Publicado em 07/11/2025 08:57

As atividades do mês da Consciência Negra começaram, nesta quinta-feira (6), com um importante espaço de reflexão e luta: o VIII Fórum Nacional pela Visibilidade Negra no Sistema Financeiro, realizado na sede do Sindicato dos Bancários do Ceará, com cerca de 120 participantes inscritos, uma das maiores adesões da história do evento. O evento segue até esta sexta-feira (7).

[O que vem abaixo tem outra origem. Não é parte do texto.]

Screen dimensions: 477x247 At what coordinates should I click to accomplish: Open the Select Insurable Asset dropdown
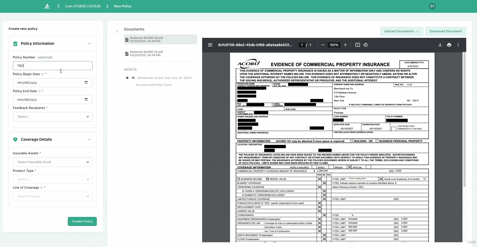click(x=53, y=162)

Promovido pela Contraf-CUT, o fórum marca o início de um mês simbólico, que culmina no 20 de novembro, Dia Nacional da Consciência Negra e feriado em homenagem a Zumbi dos Palmares, líder quilombola que representa a resistência e a busca pela liberdade do povo negro no Brasil.
Representando o Sindicato dos Bancários de Campos e a Federa-RJ estão presentes Lorenna Pansini, diretora da Mulher Trabalhadora e Érica Marcelino, diretora de Políticas Sociais, ambas da base de Campos e da diretoria da Federa-RJ. Adriana Nalesso, presidenta da Federa-RJ e as diretoras Paula Rodrigues e Albertina Dias também participam do evento.
“Estou muito feliz em participar do VIII Fórum da Visibilidade Negra, um espaço fundamental para fortalecer a luta antirracista e reafirmar a importância da nossa presença e da nossa voz no movimento”, afirmou Érica Marcelino, que participou da mesa “O parlamento como forma de resistência”, na noite do primeiro dia de evento.
Apesar dos avanços, os números mostram que o racismo estrutural continua marcando profundamente a sociedade e o mundo do trabalho. Dados da Organização das Nações Unidas (ONU) indicam que mulheres negras recebem, em média, 53% menos que homens brancos. No mercado financeiro, a sub-representação da população negra em cargos de liderança e o preconceito velado ainda são realidades que precisam ser enfrentadas.
No país, o racismo também se manifesta de forma brutal nas estatísticas da violência. O Anuário Brasileiro de Segurança Pública de 2025 revela que 79% das vítimas de homicídios em 2024 eram pessoas negras, e quase metade (48,5%) eram jovens entre 12 e 29 anos. “Esses números escancaram que o racismo não é um problema individual, mas estrutural. Está nas oportunidades, na renda e, tristemente, no direito à vida”, afirmou o secretário de Combate ao Racismo da Contraf-CUT, Almir Aguiar.
Durante o fórum, lideranças sindicais e representantes do movimento negro discutem estratégias para ampliar a inclusão racial no sistema financeiro, fortalecer a formação política e sindical e combater as diferentes expressões do racismo dentro e fora dos bancos.
O VIII Fórum Nacional pela Visibilidade Negra reafirma o compromisso da categoria bancária com a luta antirracista, a valorização da diversidade e a promoção da igualdade de oportunidades. Em um país onde a cada 23 minutos um jovem negro é assassinado, a resistência segue sendo urgente e necessária, tanto dentro dos bancos, quanto nas ruas e em toda a sociedade.